I get what kind of twisted satire the filmmakers were trying to make, and the cast give all their energy into their performances. But, the film has huge fatal flaw: Ingrid. The filmmakers never make her out to be anything more than a flat-out obsessive and manipulative sociopath, making her impossible to sympathize with or find interesting. It's just a weak-teethed, mean-spirited work that hates its characters.
Liked the energy of this, but found the plot to be needlessly melodramatic. Her fall from grace should've just been Taylor&co grow tired of her, naturally, just cuz. Would've felt more real. I like how it's a riff on class envy. Taylor & her bro def have a diff relash to money than Ingrid, Ezra, Dan, etc. Critics are sniping the portrayal of mental health issues. I get it, but there's more layers to this. 3.5 stars!
1.5 Desperately in need of tighter editing. Ended up walking out, as pace too slow for subject matter. Audience is way ahead of plot: we know Ingrid's obsession with vapid beautiful people is unwarranted. We know this will never bring her true happiness. So let's move the story along much faster. As it is now, it comes across as painfully naive. And why do the Olsen women not have noses?? It is very disconcerting.
"Ingrid Goes West" continues in the footsteps of the relatively unseen "We Are Your Friends" by showing both the toxicity and fine-line between self-promotion and insanity while noting that those living in California hydrate by drinking Corona Extra. Hilariously sardonic with a tour-de-force performance by the still mostly enigmatic Aubrey Plaza, whose eyes and awkwardness may one day define this new generation.
California is a dream. Until you live here long enough that West Coast satires like "Ingrid Goes West" become both a necessity and a balm from the self-important groupthink. The film doesn't go as deep or as dark as it thinks it does, but it's still pretty terrific, and both Aubrey Plaza and Elizabeth Olsen are Instagram-perfect for these roles (so grateful Plaza finally found her ideal post-"Parks and Rec" vehicle).
Aubrey Plaza gives an incredible performance here in this film that is very relevant to the times that we live in and also has a lot to say about obsession and mental illness and the impact that social media has on our society and how it consumes our day to day lives just so we don't have to feel alone in this world. A true gem that is honest and funny.

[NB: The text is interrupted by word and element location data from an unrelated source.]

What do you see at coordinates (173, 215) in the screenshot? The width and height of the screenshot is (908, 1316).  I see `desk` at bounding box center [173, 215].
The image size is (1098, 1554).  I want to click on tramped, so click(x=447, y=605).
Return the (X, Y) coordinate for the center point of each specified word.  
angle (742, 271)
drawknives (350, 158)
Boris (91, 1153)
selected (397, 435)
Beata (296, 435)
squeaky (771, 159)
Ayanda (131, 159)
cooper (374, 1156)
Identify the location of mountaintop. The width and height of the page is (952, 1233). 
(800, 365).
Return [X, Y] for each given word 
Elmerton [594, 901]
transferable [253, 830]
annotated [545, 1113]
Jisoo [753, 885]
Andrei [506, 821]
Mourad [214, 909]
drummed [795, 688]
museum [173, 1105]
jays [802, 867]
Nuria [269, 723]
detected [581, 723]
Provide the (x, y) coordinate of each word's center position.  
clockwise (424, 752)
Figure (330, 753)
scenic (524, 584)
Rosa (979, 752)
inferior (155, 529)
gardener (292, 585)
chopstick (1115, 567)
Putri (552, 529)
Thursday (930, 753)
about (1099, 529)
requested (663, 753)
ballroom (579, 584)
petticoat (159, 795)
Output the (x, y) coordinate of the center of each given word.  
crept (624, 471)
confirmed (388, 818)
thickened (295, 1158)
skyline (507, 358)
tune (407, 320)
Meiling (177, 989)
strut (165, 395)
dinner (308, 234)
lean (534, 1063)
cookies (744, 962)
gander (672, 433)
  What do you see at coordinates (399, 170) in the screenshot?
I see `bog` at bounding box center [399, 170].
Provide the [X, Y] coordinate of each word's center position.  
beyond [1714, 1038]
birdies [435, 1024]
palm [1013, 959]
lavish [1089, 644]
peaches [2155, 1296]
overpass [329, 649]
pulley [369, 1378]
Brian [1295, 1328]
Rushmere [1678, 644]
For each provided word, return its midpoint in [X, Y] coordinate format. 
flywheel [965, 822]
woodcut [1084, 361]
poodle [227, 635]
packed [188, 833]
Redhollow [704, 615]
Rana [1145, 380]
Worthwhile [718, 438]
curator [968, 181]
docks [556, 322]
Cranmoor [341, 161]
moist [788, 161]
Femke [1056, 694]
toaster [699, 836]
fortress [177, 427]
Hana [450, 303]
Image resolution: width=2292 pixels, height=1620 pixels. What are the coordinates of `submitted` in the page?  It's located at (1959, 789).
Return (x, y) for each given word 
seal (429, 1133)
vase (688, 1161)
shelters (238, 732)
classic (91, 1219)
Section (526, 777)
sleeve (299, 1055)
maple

I found this to be a really funny and often very smart dark comedy. I don't know if it's so much interested Aubrey Plaza — at her absolute best — is the hero of the film, and while many of her actions and behaviors seem to stem from an underlying illness, there are few times where I wasn't thinking "I get why she does all of this."
My favorite film for the 2017 Sundance Film Festival. While not the best film I saw (minor characterization and pacing issues aside) Ingrid Goes West transcends satire. It's one of the most grotesque films I've seen - a perfect reflection of social media culture. Natural Born Killers is to the media what Ingrid Goes West is to social media generation. We all have a degree of Ingrid in us -- The question is: how much?